Passage to read

# TensorFlow Similarity: Metric Learning for Humans
TensorFlow Similarity is a [TensorFLow](https://tensorflow.org) library focused
on making metric learning easy. TensorFlow similarity is still in beta version
with some features, such as semi-supervised not yet implementd.
## Introduction
Tensorflow Similarity offers state-of-the-art algorithms for metric learning and
all the needed components to research, train, evaluate and serve models
that learn from similar looking examples. With it you can quickly and easily:
- Train and serve model that allow to find similar items, such as images,
from large indexes.
- Perform semi-supervised or self-supervised training to
train/boost classification models when you have a large corpus with
few labeled examples. **Not yet available**.
### Supervised models
Metric learning objective function is different from traditional classification:
- *Supervised models* learn to output a metric embeddings (1D float tensor)
that exhibit the property that if two examples are close in the real world,
their embeddings will be close in the
projected [metric space](https://en.wikipedia.org/wiki/Metric_space).
Representing items by their metrics embeddings allow to build
indexes that contains "classes" that were not seen during training,
add classes to the index without retraining, and only requires
to have a few examples per classes both for training and retriving.

Recorded data

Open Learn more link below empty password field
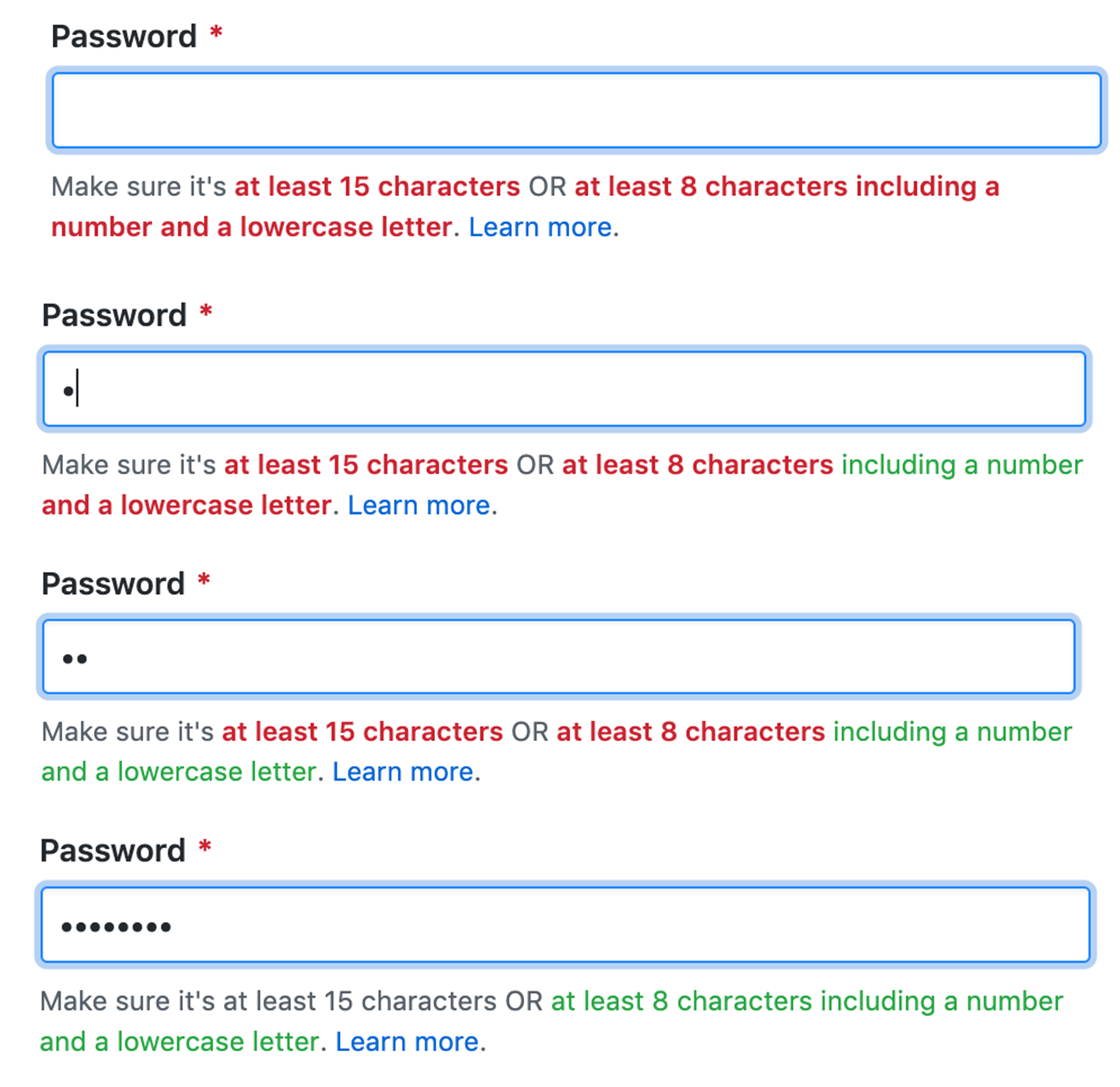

Task directions
Proceed with the TensorFlow Similarity introduction from its last sentence onward, not with the listing.

Exercise response
This ability to operate on few examples per class is sometime
refered as few-shot learning in the litterature.
What makes retrieving similar items from the index very efficient is that
metric learning allows to use [Approximate Nearest Neighboors Search](https://en.wikipedia.org/wiki/Nearest_neighbor_search) to perform the search on the embedding times in sublinear
time instead of using the standard [Nearest Neighboors Search](https://en.wikipedia.org/wiki/Nearest_neighbor_search) which take a quadratic time.
In practice TensorFlow Similarity built-in `Index()` by leveraging
the [NMSLIB](https://github.com/nmslib/nmslib) can find the closest items
in a fraction of second even when the index contains over 1M elements.
- **Self-supervised contrastive model** help train more accurate models by
peforming a large-scale pretraining that aim at learning a consistent
representation of the data by "contrasting" different representation of
the same example generated via data augmentation and/or contrasting the
representation of different examples to separate then. Then the model is
fine-tuned on the few labeled examples like any classification model.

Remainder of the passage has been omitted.